Isio Knows Better is an attempt to capture the shocking and highly entertaining conversation within myself. The conversations between my mind (the sharp witty one), my soul (the lover and the spiritual one) and my body (the playful one concerned with the more mundane things of life). She is the eternal referee between the caustic mind and the sensitive soul. This is Isio. So, here’s to making private conversations public.

Enjoy!

So, there we were – my friend and I – at one of those fancy cafes in Lagos. I was there for the tea, brioche and the ambience. My friend was right there with me for all of that. It seemed like a good day to gist about this and that.

The designer in me noticed the interior. Modern Contemporary… not bad at all.

I reached for my tea and sipped slowly. From the corner of my eyes I could see a group of four seated to our left. Talking most loudly amongst them was a jowly man of about sixty. He had a younger female companion who seemed at least half his age.. and then some.

Awon baba ni yen, e go on soun jare! Aye o’le!

The other two were another couple. Whatever they were talking about pleased them greatly. They cackled a lot, generally… but in particular the jowly man cackled most boisterously.

GBAM. Big English. “Most boisterously”
Ooooosheeee!

It was good to see people happy and so I smiled to myself.

That is until I saw the jowly man with a mouth full of semi-chewed food raise a well heaped spoon of food to his mouth. To be fair, he did wait to swallow the liquefied paste that was once called rice before raising the next spoonful to his lips.

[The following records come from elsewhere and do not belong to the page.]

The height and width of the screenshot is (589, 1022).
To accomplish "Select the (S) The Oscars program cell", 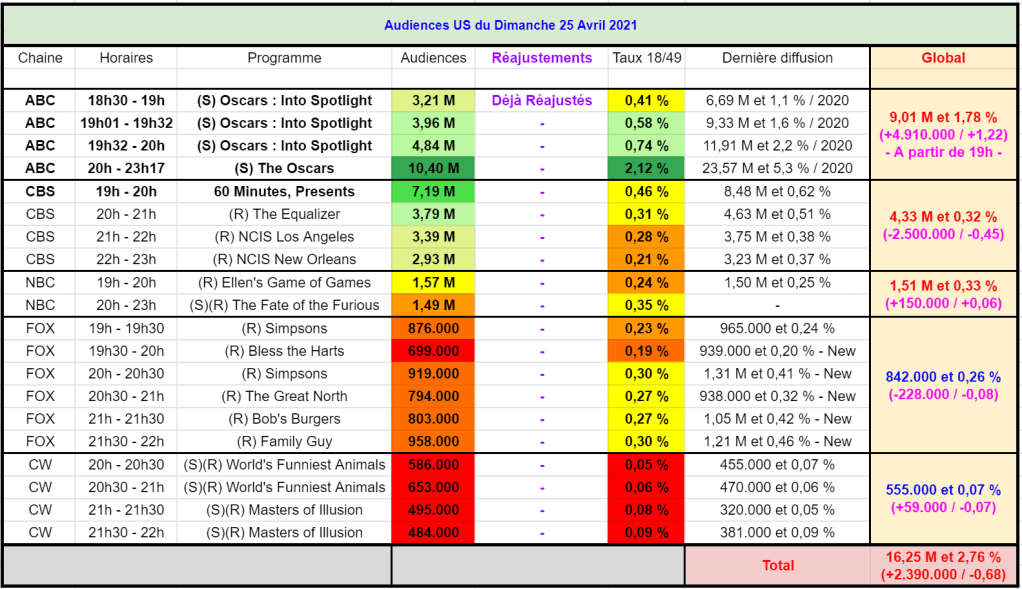I will [284, 168].
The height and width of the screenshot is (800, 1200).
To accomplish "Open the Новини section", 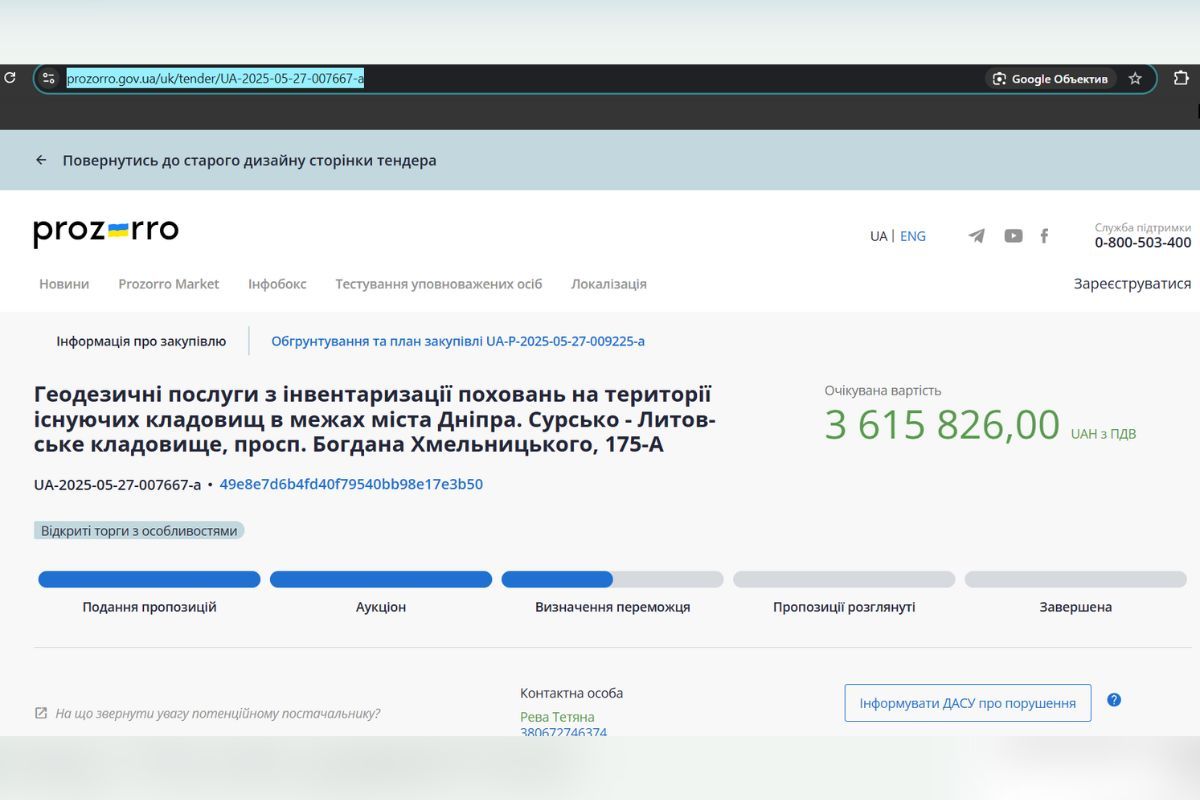I will pos(64,284).
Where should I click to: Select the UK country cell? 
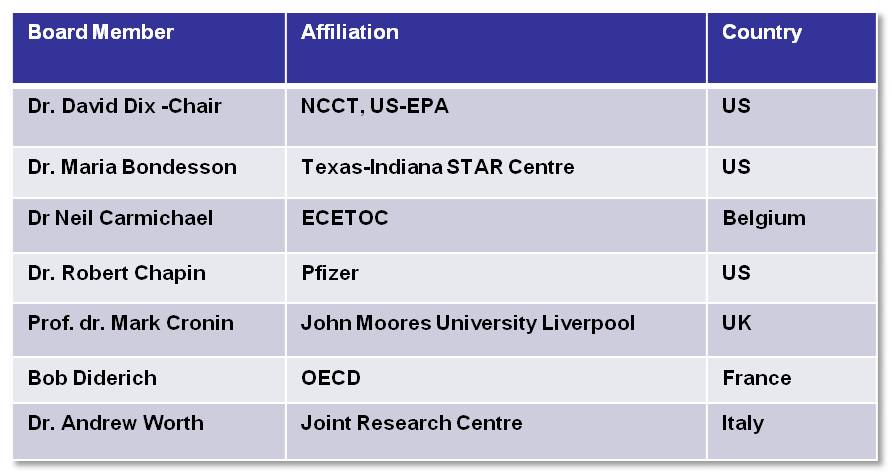click(x=737, y=323)
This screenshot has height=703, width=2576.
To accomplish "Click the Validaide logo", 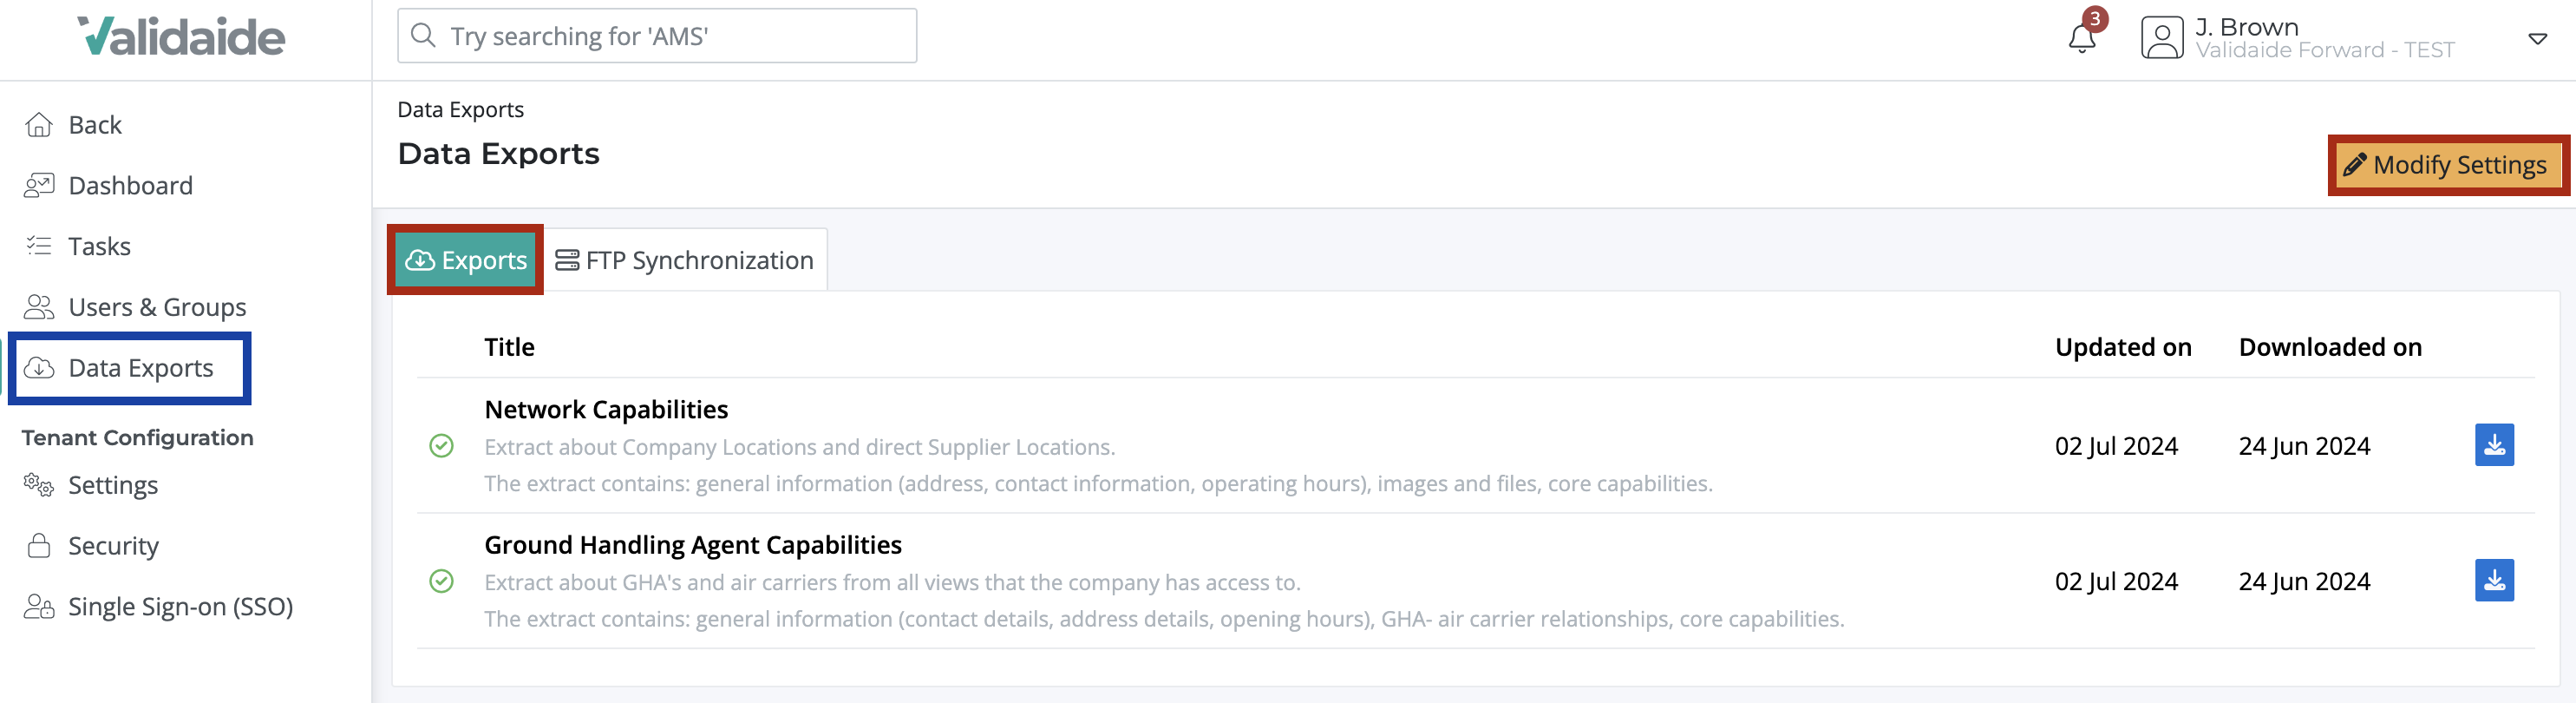I will (182, 36).
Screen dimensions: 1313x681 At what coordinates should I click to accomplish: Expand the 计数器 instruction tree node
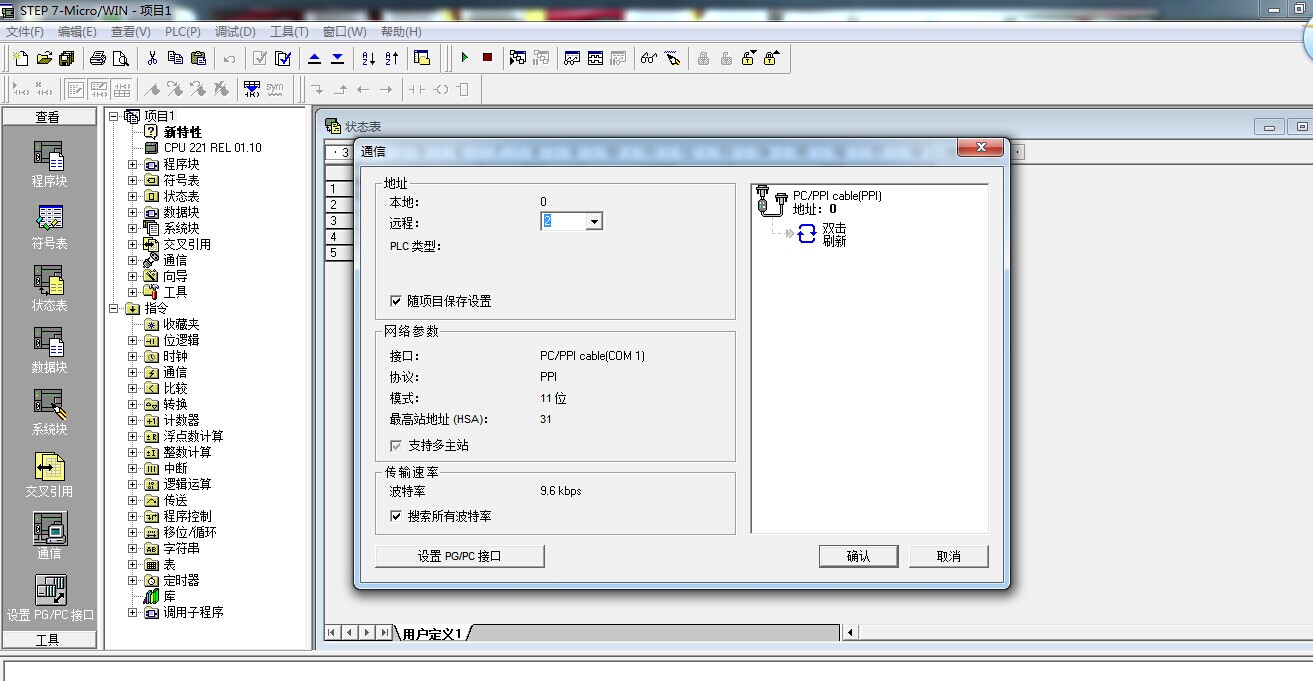point(133,420)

Oh, what mighty, bountiful lips they were! They clamped around the spoon and pulled the-thing-that-was-once-called-rice into the mouth wherein dwelt the mighty jaws and teeth that did not only produce such loud sounds (previously referred to as “boisterous cackling”), but which promised to deliver to the-thing-that-was-once-called-rice a mangled future and a merciless liquefied death. For sure- the soul of the rice will be tattered when it got to heaven, and would insist on coming back to this world as a cactus. (To escape death by human consumption).

Damned spoon.

Now I knew that my dining experience would be ruined. I couldn’t help but imagine that that spoon he was using today might be the spoon I am served with tomorrow. It could be even worse. If you are under 18, you can very well imagine what adults do with their mouths. If you are above 18 and a decadent deviant… well, you know what you’ve been doing with your mouth. (*insert side-eyes*) Y’all should have your own spoons. Naughty-naughty.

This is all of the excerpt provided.